Alors, on le punissait de ce qu’on appelait sa paresse, le privant de sa recréation.

C’est ainsi qu’il était ce jour-là, seul et triste dans la salle d’étude, pendant que ses autres camarades s’amusaient.

Un bruit de pas résonna dans le corridor, la porte s’ouvrit et un des frères entra.

— Vous êtes demandé au parloir, dit-il, venez tout de suite.

Et l’enfant, surpris et pâle, mais rempli d’espérance soudain, suivit le frère et se rendit au parloir.

Comme il l’avait deviné, c’était son oncle qui l’attendait.

Il avait l’air énervé et plus sérieux que d’habitude et un crêpe se voyait à son chapeau qu’il tenait en main.

Mais l’enfant ne fit pas attention à ces détails. Dominé par une seule idée, celle que son oncle allait le ramener à la ville, il s’élança vers lui avec une affection qu’il n’avait jamais manifesté avant. Mais quelque chose dans le regard du veuf lui fit peur, et le retint.

Ce quelque chose n’était ni de la méchanceté, ni de la dureté, c’était plutôt une expression de trouble et même de crainte, et le jeune orphelin eut comme un pressentiment de malheur.

L’enfant resta donc pâle et saisi, devant son oncle. Celui-ci essaya de commencer une phrase plusieurs fois, mais il ne réussit pas et semblait de plus en plus embarrassé. Enfin il se tourna vers le frère directeur d’un air suppliant qui semblait dire.

— Je ne peux pas, parlez-lui, vous.

Le frère Jérome comprit sans doute, car il dit alors, avec une voix qu’il essaya d’adoucir.

— Mon pauvre enfant ; ton oncle est venu t’apprendre une mauvaise nouvelle.

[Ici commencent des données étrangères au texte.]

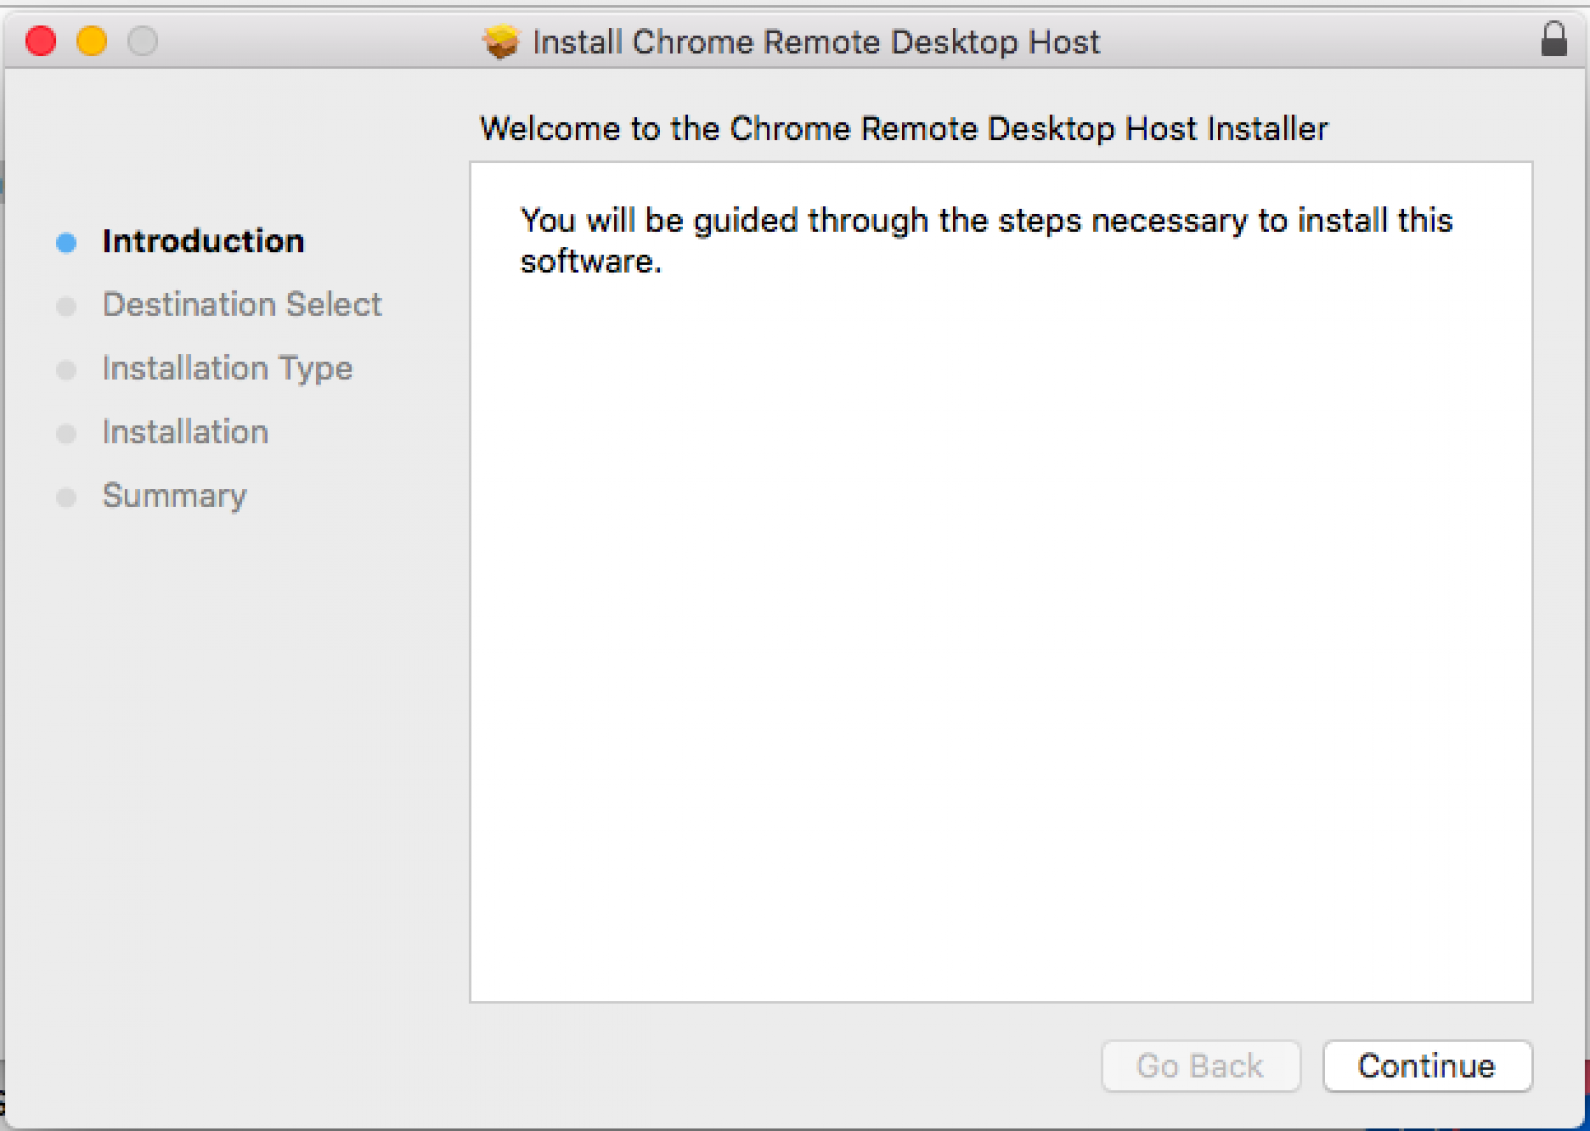This screenshot has height=1131, width=1590.
Task: Click the guided steps message text
Action: (986, 240)
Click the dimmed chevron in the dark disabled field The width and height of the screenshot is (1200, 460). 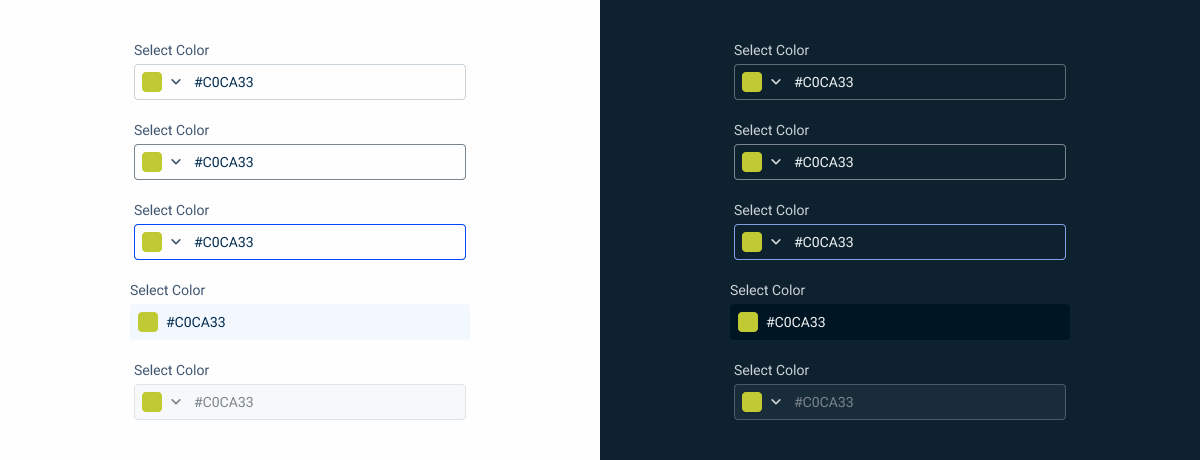point(776,402)
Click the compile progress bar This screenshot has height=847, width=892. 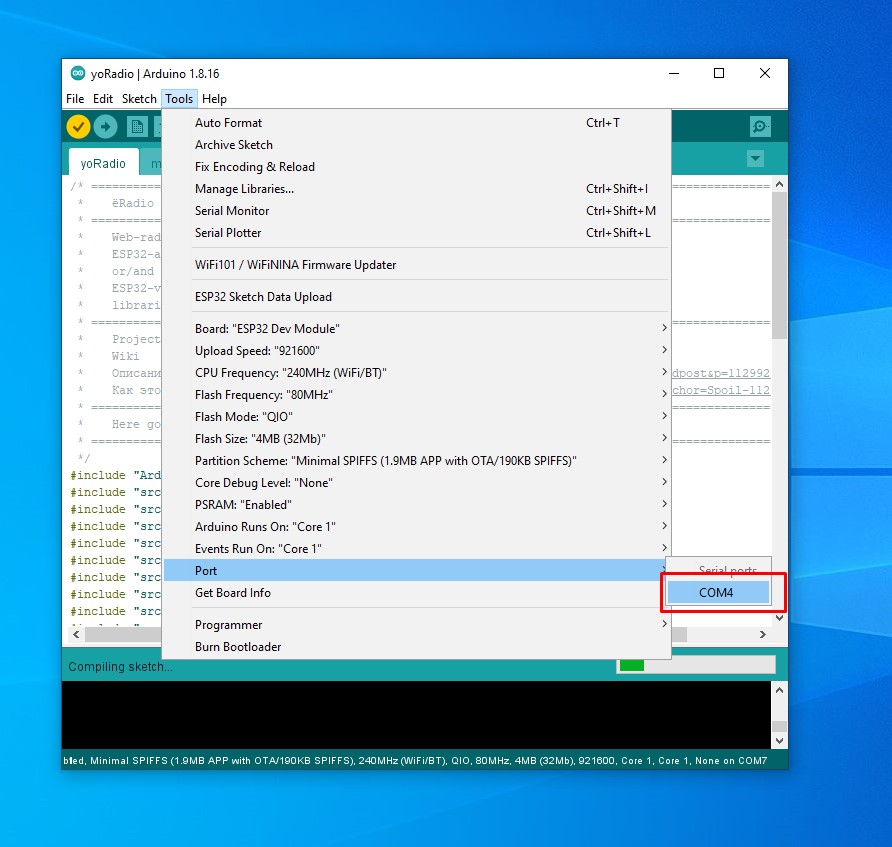click(x=696, y=665)
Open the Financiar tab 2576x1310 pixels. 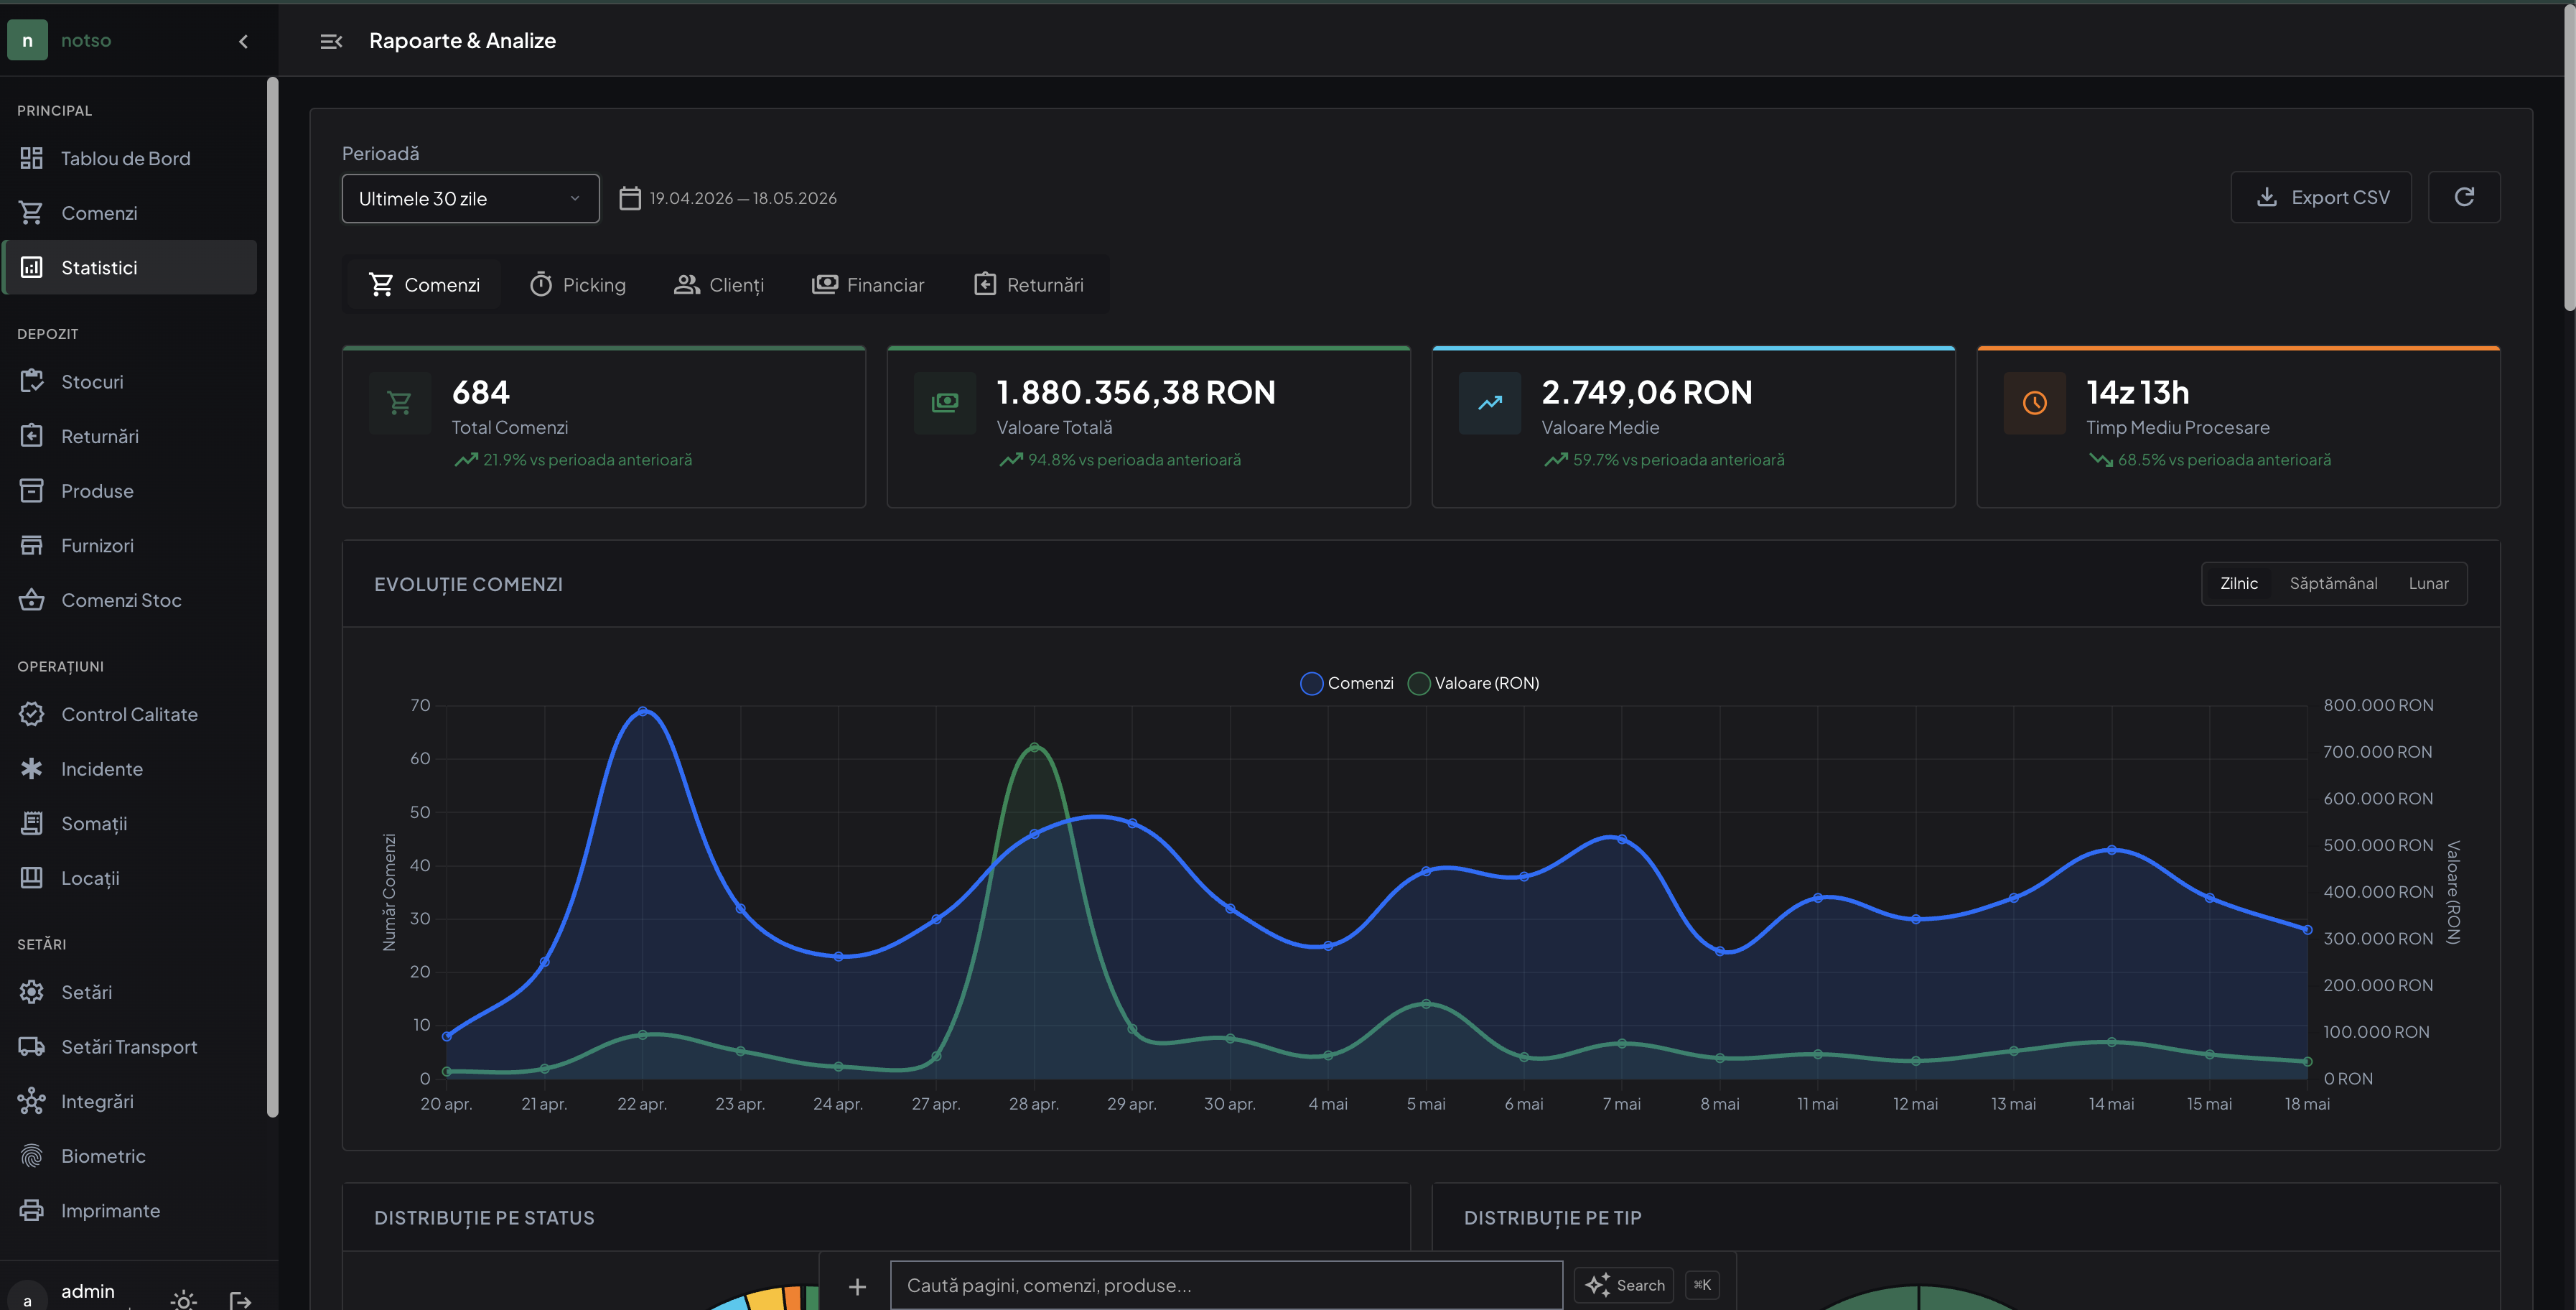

L’enfant ne sembla pas comprendre et resta là, transi et troublé.

Le frère continua.

— Le bon Dieu nous éprouve beaucoup, parfois. Il faut savoir se soumettre à sa volonté.

Et il s’arrêta encore. Au bout d’un instant, il reprit.

— Mon enfant, ta pauvre grand’mère est morte. Le bon Dieu l’a rappelée.

II n’eut pas le temps d’achever sa phrase, car l’enfant tomba lourdement par terre, pris d’une syncope qui ressemblait à la mort.

Tous deux s’élancèrent à la fois pour le relever, et firent quelques efforts pour le ramener à lui-même, mais il restait sans vie et sans couleur. Le directeur dût appeler des autres frères, qui vinrent en hâte et apportèrent le petit à l’infirmerie pendant qu’on allait chercher le médecin.

Le frère Jérome resté seul avec le veuf, continua à converser et se fit expliquer bien des détails qu’il n’avait pas appris sur la vie passée du petit Joseph.

Selon son habitude le veuf sût mêler habilement le mensonge à la vérité et insinua sans toutefois le dire ouvertement, que le jeune orphelin n’avait pas grand chose à hériter de sa grand’mère, qui n’était pas aussi riche qu’on avait bien voulu le dire, et qu’il dépendait presque entièrement de ses bontés et de sa générosité, qui ne devaient pas lui faire départ, disait-il. Mais il espérait qu’en retour, son neveu ferait quelques efforts pour se corriger de ses défauts, et apprendre à faire son devoir.

En ce moment, on vint lui dire que l’enfant était revenu de sa syncope et qu’il reposait tranquillement.

Il prit alors congé et retourna à Montréal.